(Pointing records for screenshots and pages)
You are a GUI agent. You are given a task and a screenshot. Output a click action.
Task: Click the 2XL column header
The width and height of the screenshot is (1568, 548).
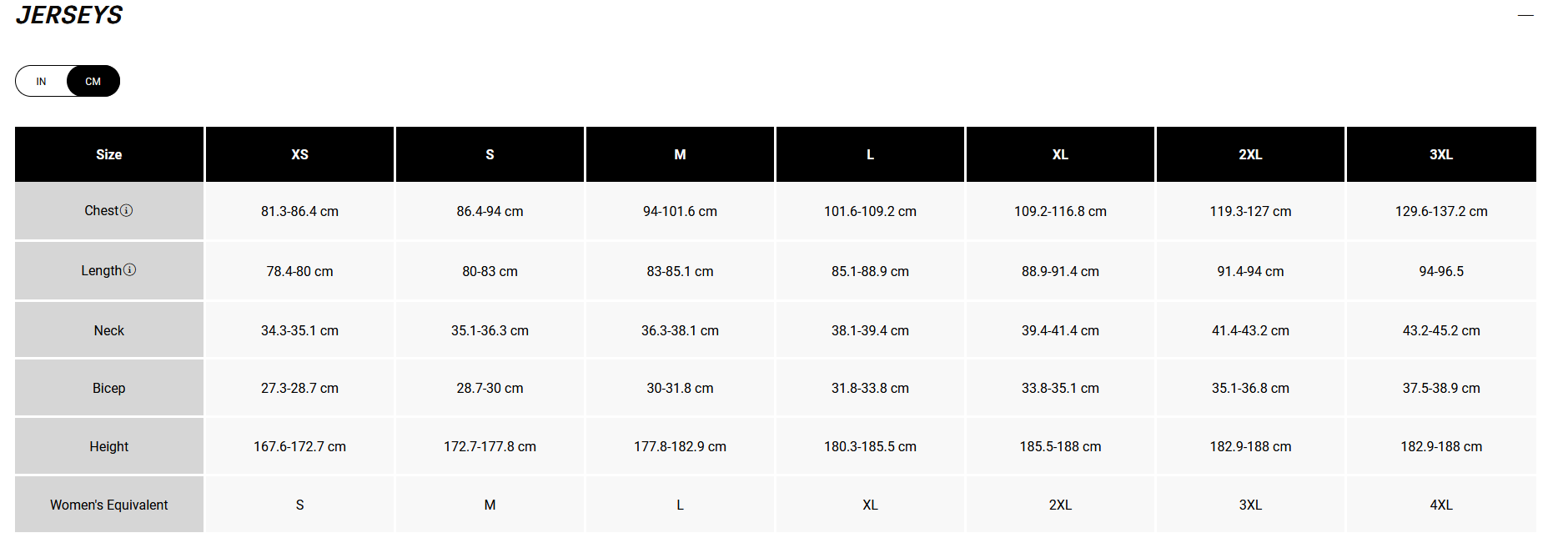point(1250,154)
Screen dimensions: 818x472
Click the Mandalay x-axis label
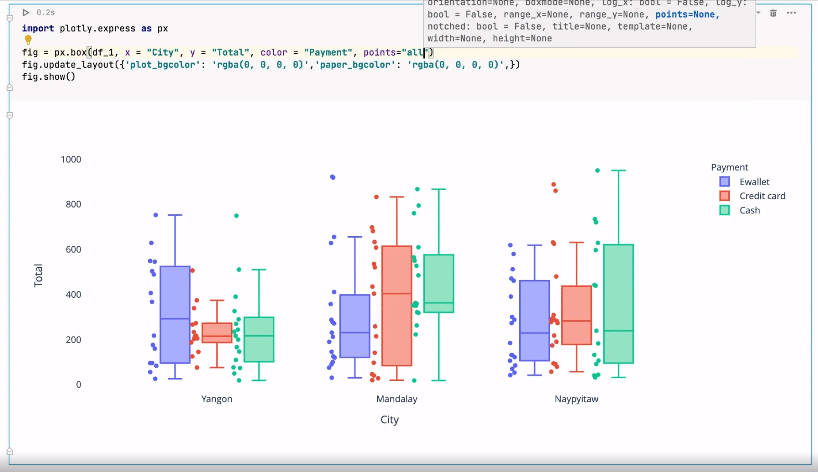click(x=397, y=398)
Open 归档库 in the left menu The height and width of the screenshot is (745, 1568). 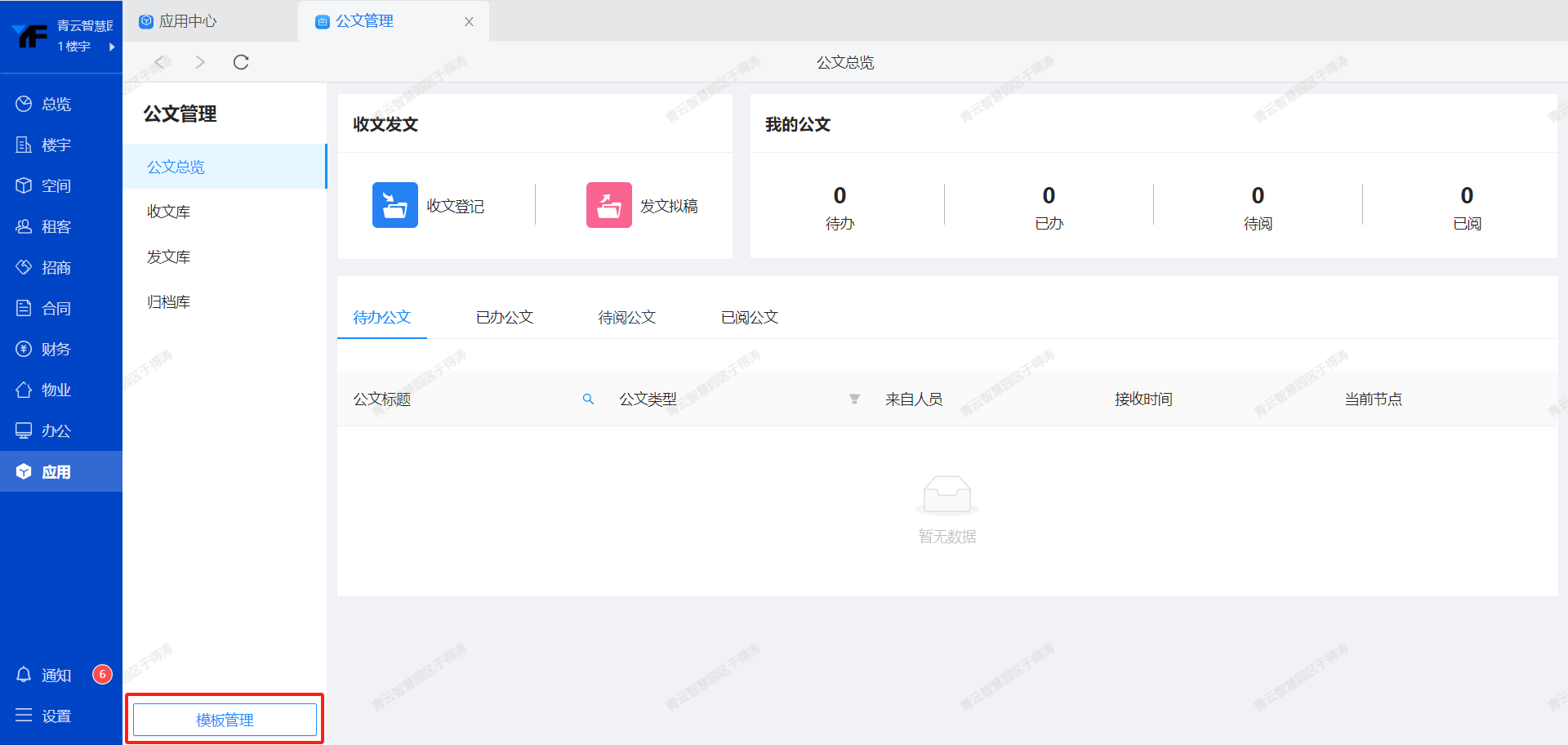tap(169, 302)
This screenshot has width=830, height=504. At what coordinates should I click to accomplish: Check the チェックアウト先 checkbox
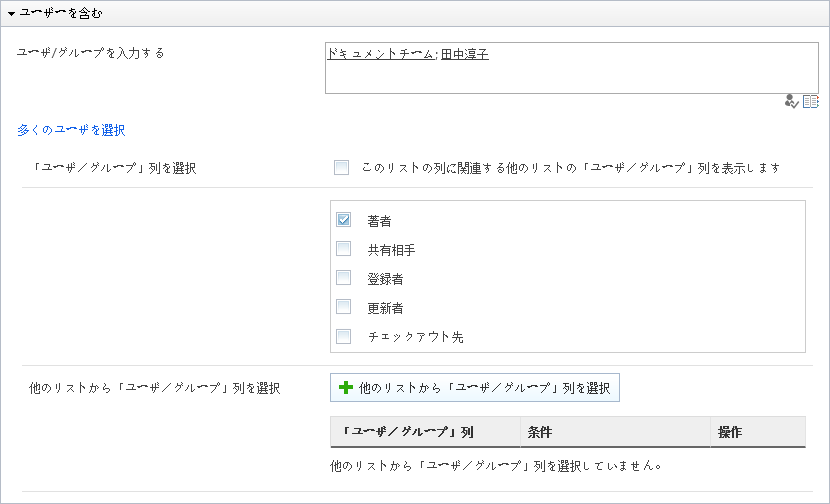344,336
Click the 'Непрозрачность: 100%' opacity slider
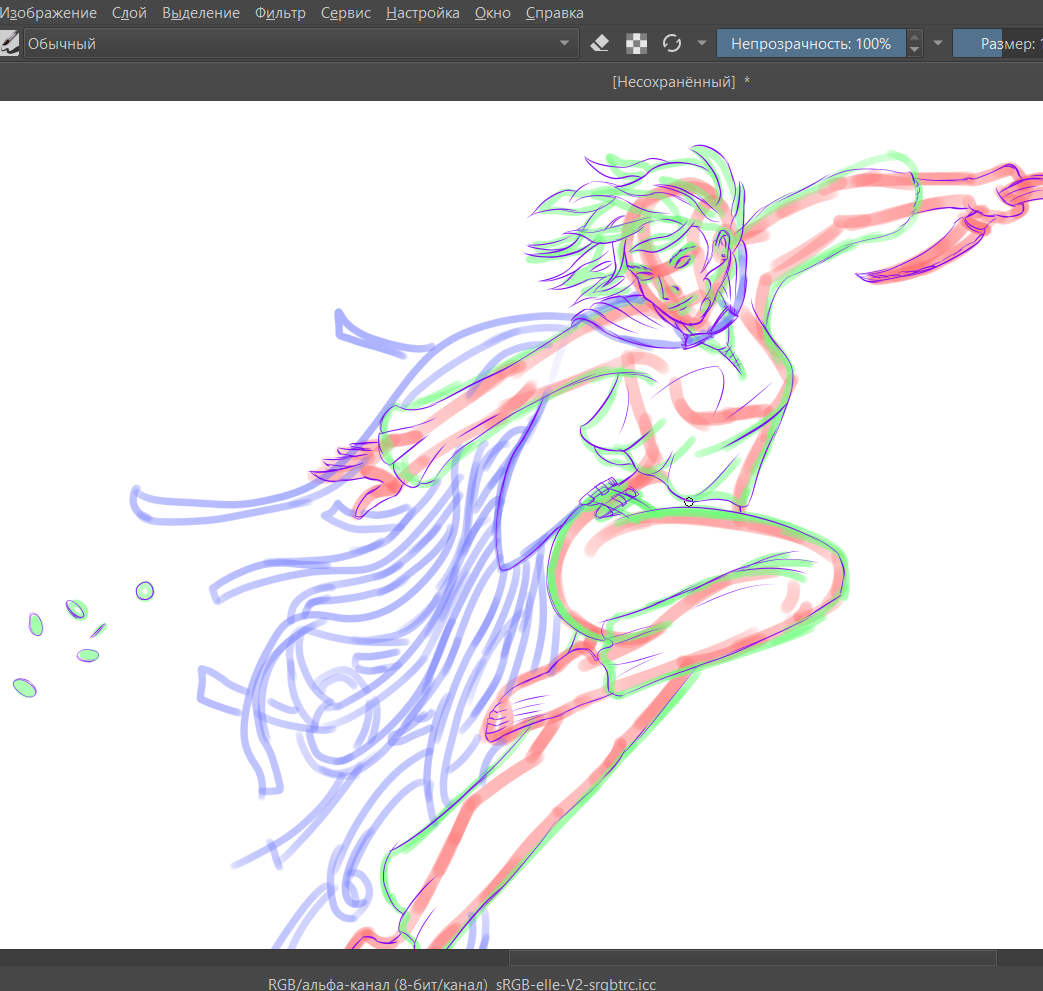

- Prompt: Please rescale the records from the line containing "This screenshot has" through the end of the records, inclusive, writing those lines again with their requests and multiplying every coordinate in the answers by 0.65, rounded to whole numbers with halves going up. Leave the pictures out of your answer.

- Result of the exercise:
This screenshot has width=830, height=504. At what coordinates should I click to accomplish: Check the チェックアウト先 checkbox
224,218
Click the 'Непрозрачность: 100%' opacity slider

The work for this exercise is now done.